Лиза поднялась и чинно подошла к окну. Удивительно, как может преобразить мир солнечный свет, просто разогнав сумрак.
Солнце тем временем робко пробежалось по мокрым крышам, улицам, стенам и, должно быть, ужаснувшись, спряталось за набежавшую тучку, вызвав у Лаки возглас разочарования.
Половой бойко выскочил на улицу, и, задрав голову на небо, заулыбался. Вернулся тотчас и доложился громко:
— Растаскивает! Ветром-то растаскивает тучи-то!
— Ну, вот, любезный лир, — заметила девушка. — Погода выправилась. Теперь можно без боязни дойти до госпожи Ирмы. А если нам повезет, то обратная дорога в монастырь будет не пример приятнее.
— Нет, нет, Элиза! Нет! Я довезу вас до «Столичных мод», даже не спорьте! Не разбивайте мне сердца, иначе я решу, что вы воспринимаете Лаки Лэрда как пустого человека! — энергично возразил журналист.

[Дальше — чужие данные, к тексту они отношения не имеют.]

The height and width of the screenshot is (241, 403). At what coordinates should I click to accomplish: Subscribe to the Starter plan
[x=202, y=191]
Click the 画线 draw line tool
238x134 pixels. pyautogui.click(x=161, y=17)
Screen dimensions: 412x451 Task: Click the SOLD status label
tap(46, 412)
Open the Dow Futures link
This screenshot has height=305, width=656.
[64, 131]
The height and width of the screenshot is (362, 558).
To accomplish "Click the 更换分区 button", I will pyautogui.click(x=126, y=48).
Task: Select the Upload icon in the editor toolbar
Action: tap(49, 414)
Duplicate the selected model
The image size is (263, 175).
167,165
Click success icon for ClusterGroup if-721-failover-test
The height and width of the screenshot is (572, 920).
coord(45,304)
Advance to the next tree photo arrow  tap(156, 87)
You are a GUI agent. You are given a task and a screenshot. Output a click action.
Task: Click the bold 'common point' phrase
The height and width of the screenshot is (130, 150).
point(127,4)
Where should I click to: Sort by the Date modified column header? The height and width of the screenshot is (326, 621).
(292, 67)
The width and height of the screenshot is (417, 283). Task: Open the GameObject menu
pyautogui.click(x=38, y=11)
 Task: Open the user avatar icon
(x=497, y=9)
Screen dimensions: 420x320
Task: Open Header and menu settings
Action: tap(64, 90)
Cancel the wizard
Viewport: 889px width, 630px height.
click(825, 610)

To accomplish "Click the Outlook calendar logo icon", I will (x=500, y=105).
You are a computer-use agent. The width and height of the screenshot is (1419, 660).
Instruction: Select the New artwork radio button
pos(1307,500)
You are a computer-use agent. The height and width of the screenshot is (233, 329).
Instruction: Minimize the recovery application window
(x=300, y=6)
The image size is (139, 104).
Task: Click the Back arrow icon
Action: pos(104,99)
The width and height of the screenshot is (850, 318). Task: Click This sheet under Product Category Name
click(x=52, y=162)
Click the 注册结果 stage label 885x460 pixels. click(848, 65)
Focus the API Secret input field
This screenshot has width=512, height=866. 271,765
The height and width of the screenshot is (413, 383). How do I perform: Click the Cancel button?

— Я бы никогда не подумала о вас так! — горячо уверила его Лиза.
Лэрд вдохновленно, с чувством схватил ее за руку, сжал и легко погладил запястье:
— Благодарю вас, милая Лиз! Этими словами вы воскрешаете мою душу! — и тут же, не давая девушке опомниться, приложился к тонким пальчикам.
А что, еще осталось что воскрешать?
— Лир Лэрд, оставьте! Вы меня смущаете!
— Элиза, простите, но мне рядом с вами просто порой трудно дышать! Не думал, что встречу такую девушку, как вы, здесь! — и Лаки снова едва не припал к ее руке.
— О, тогда надо вызвать доктора. Давно у вас трудности с дыханием? Я не прощу себе, если с вами что-то случится, тем более, вам еще писать книгу о моем отце, — главное смотреть ему в глаза чистым-чистым взором. Незамутненным.
Лаки сморгнул, и какая-то тень мелькнула в глубине его глаз.
— Мне приятно ваше волнение, Элиза. Не беспокойтесь, с моим здоровьем все в порядке, — уже более прохладным голосом ответил он.
— Берегите себя, пожалуйста, дорогой лир, — попросила Лиза. В ответ ее заверили, что так и есть: бережет себя лир Лэрд самым тщательным образом и чрезвычайно ценит Лизину заботу.
А потом он и до «Столичных мод» ее довез, и двери красиво распахнул, и вел себя просто и вежливо, но Лиза все равно чувствовала легкий холодок между ними, словно в неплотно притворенную створку окна сквознячком тянуло.
Обиделся? Или разозлился?
Что ж, она — девушка юная, малоопытная, воспитанная во льдах и снегах, намеков не понимает… Хороший же образ, если играть по правилам.
А если нет? Насколько терпелив этот человек?
Как же она устала от всего!
Хочется домой. В свою детскую, где тихо, спокойно, где много книг, где подушки вышиты мамой…
Да, хочется на те креслица, под уютную лампу, в круг ее света, из которого мир кажется большим и прекрасным, таинственным и чудесным в своей доброте и прелести. Когда Лиза вырастет, она пройдет по всем дорогам этого мира, она узнает все его чудеса.
Ты выросла, Лиза.
Чудес нет. Здесь предлагают только ужасы, но не картонные, как в твоих книгах, а настоящие — до боли, до беспомощности, до холода в сердце.
…Лаки распахнул высокую дверь в «Столичные моды». Госпожа Ирма встречала их — свежая, улыбчивая.
— О, Небо, — теперь Лэрд припал к ее ручке. — Вы самая прекрасная женщина в этой части света!
Та захихикала жеманно.
— Вы такой льстец! Но умеете будить любопытство в женщине. И кто же прекрасен в той части света? — заблестела на Лаки глазами модистка.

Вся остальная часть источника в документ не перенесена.